Problem details =>
Return all lines from the listing below that include the word "Jaunā".

Materials provided =>
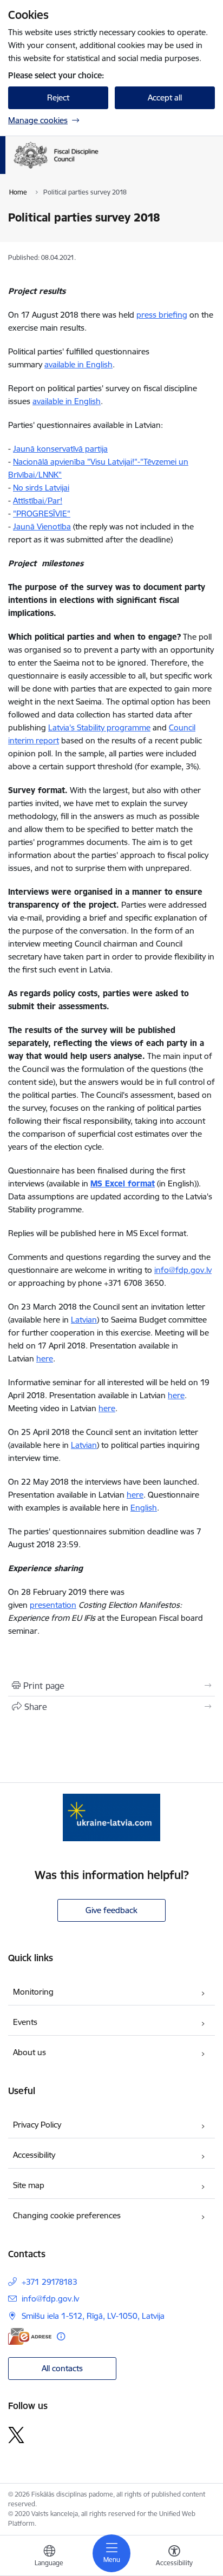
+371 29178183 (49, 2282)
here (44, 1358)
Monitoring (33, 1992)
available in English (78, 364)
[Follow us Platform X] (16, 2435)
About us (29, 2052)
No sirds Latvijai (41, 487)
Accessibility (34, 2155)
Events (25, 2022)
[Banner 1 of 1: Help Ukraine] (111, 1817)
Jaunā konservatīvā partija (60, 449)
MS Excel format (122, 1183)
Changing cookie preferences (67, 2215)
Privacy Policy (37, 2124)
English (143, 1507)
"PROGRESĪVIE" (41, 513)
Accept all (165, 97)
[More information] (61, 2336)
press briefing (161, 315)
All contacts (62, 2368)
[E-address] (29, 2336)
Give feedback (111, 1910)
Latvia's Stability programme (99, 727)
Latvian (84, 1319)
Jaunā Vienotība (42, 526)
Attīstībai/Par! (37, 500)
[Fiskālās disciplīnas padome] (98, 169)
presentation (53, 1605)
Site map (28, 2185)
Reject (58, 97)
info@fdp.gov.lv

...

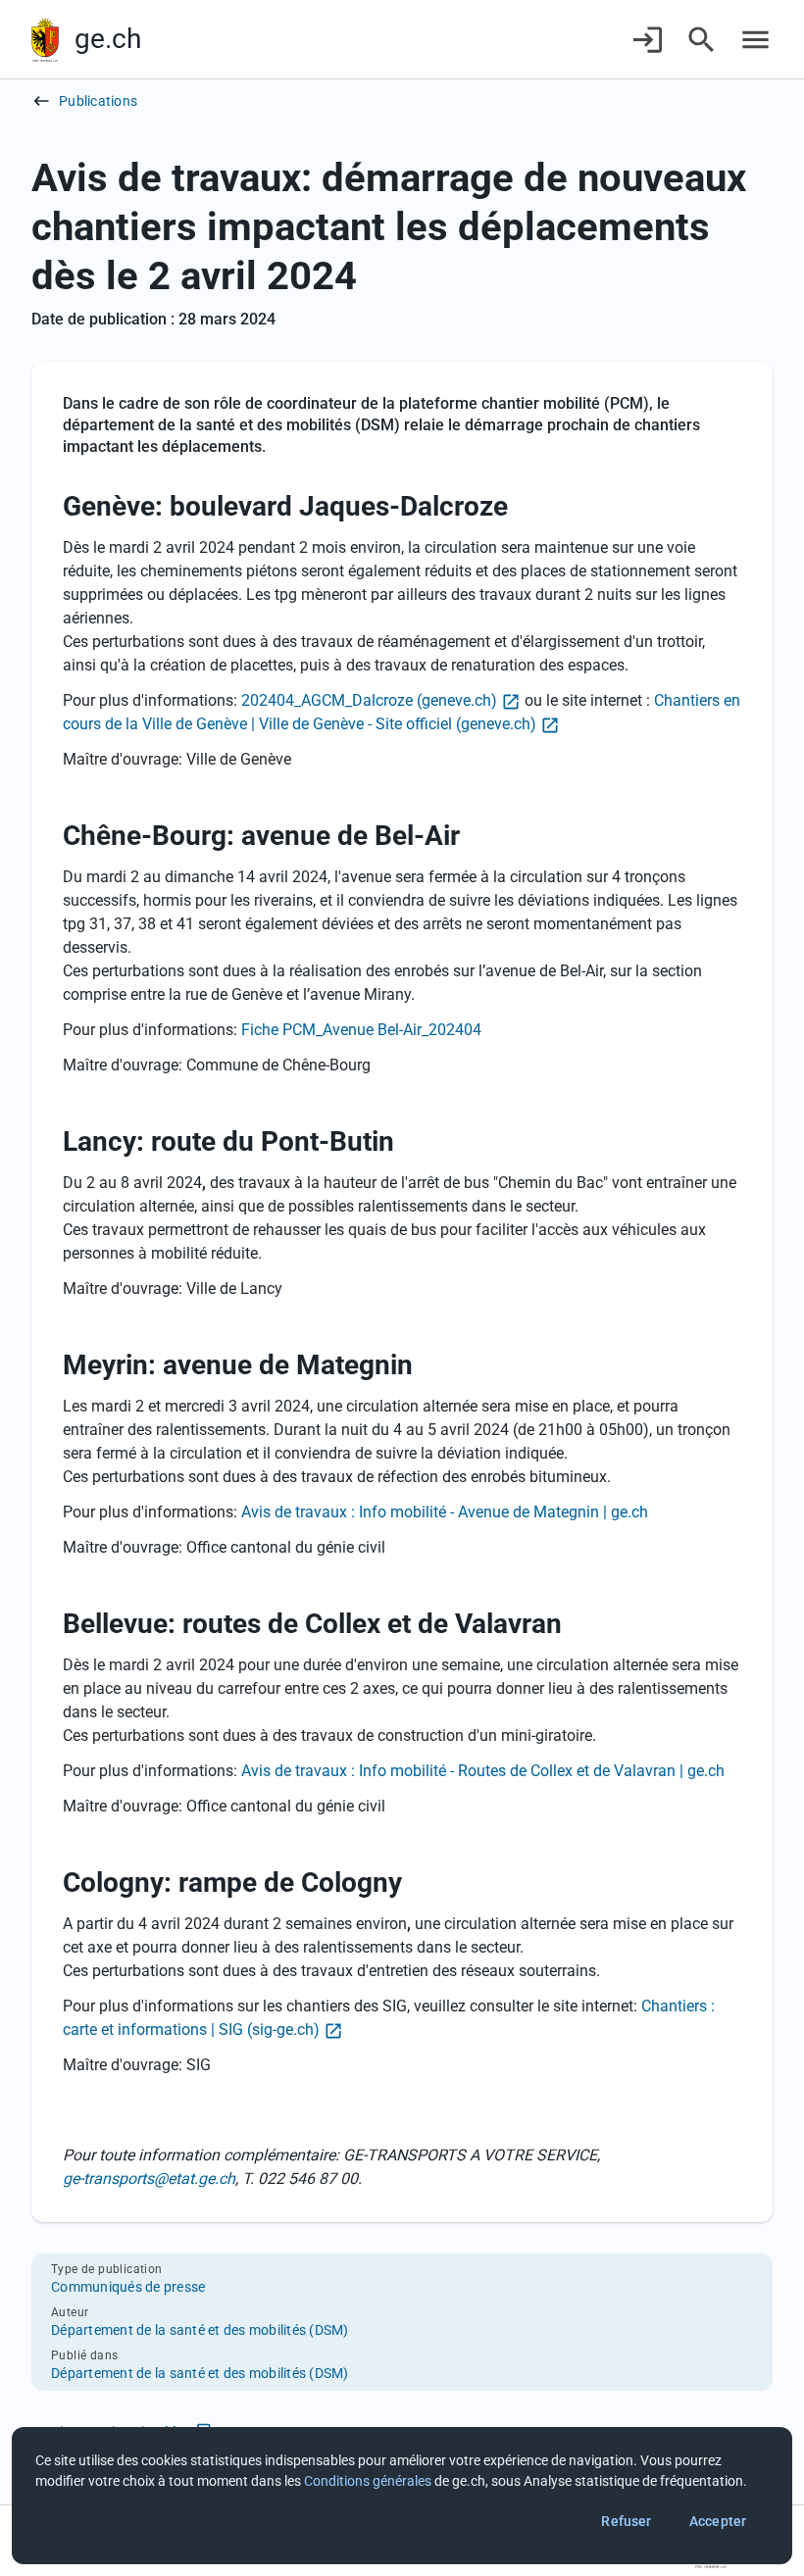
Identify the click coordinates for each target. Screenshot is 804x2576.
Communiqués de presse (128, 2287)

Answer below =>
Jaunā konservatīvā partija (60, 449)
Jaunā Vienotība (42, 526)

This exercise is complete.